* _Task details_
Word for word, copy the lines from the one with "How do I perform: Click" to the last line of the data below, counting both, and keep every picture out.

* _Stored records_
----------------------------------------

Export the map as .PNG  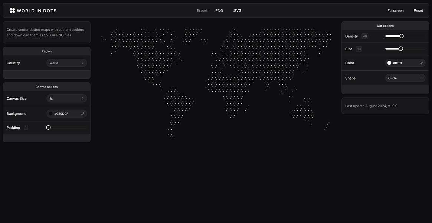(218, 10)
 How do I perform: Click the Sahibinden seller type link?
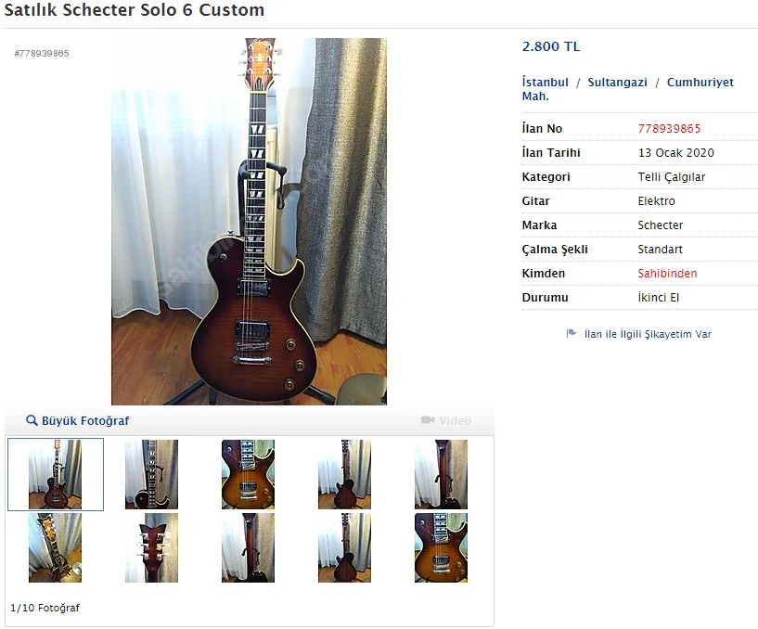pyautogui.click(x=667, y=273)
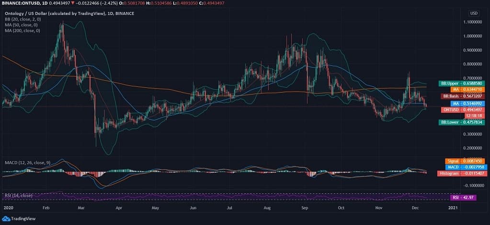The width and height of the screenshot is (490, 225).
Task: Click the BB:Lower price label
Action: [462, 122]
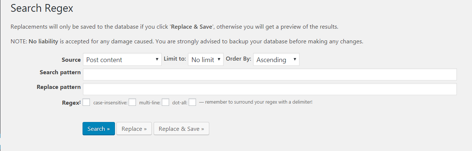Click the Search Regex page heading
The image size is (472, 151).
click(42, 8)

----------------------------------------

* _Expected answer_
 How do I perform: Click the Sahibinden seller type link?
pyautogui.click(x=667, y=273)
The width and height of the screenshot is (490, 225).
Task: Click the BB:Lower price label
Action: [462, 122]
Click the Search Regex page heading
The image size is (472, 151).
click(42, 8)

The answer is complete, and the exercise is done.